You’re quite right, and one of the focus groups we’ll be running in the next couple of months is with a group of older people from a local community group. Hopefully they’ll have some interesting ideas about what they’d like to find in a transformed Tate Modern. Have you got some ideas yourself?
Not really a comment for the blog – just to say that I can’t see the down arrow on the mood board no matter how high the resolution or large the screen I use and I couldn’t see any other way to let you know.
Sorry
I think the blog and the mood board are brilliant ideas.
just to re-enforce the problem with viewing the mood board…cant see the down arrow!
Also…do you print all pics. sent to you on mood board or are you selective?
When will the ideas go on display?
i too think blog and mood board are great..gives everyone chance to contribute
Oops – we thought we’d fixed this a while ago. Should be right as rain shortly. Thanks for letting us know, and for your contributions to the mood board.
down arrow now visible!!
many thanks
[...] l’extérieur, vous pouvez visionner une petite vidéo de deux minutes sur le blog de la Tate (cliquez ici). Sur ce blog, vous êtes invité par ailleurs à contribuer à l’aménagement intérieur de [...]
The oil tank spaces look beautiful & have strong, abstract markings on the roof of chamber1 in black & red. Can they remain or be incorporated into the interior design?

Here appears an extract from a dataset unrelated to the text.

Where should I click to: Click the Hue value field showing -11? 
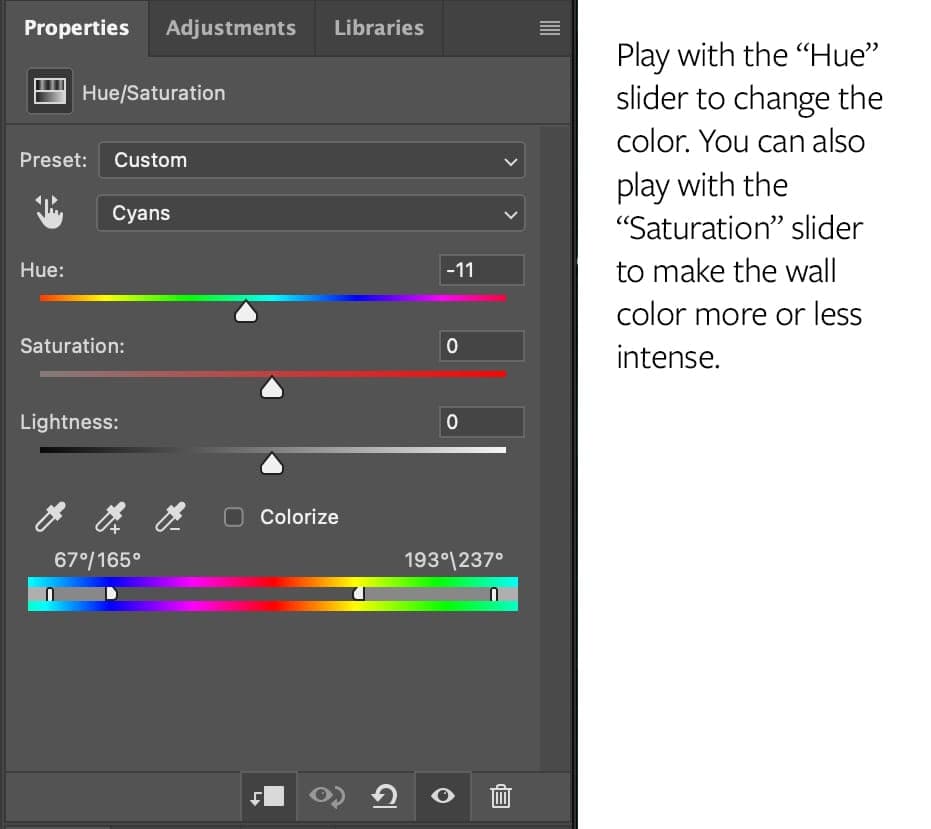pos(481,269)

The 3d simulation of the oil is superb. It might be great to add sound recorded in the chambers, that alters as the viewer navigates the space & distorts it’s speed as the viewer slows down / speeds up. Online explorations could be recorded, each one unique, & the best added as in the mood board?
I am not an architect.
But aren’t there well-established rules about visual harmony?
The shock of the new is always exciting.
This design looks a little bit like the 2012 London Olympics Logo.
I’m very excited! I think it looks wonderful – a cubist sphinx!
I think it’s great that Tate Mod will be 60% bigger BUT… this design already feels out of date. Would have been exciting ten years ago. Disappointing.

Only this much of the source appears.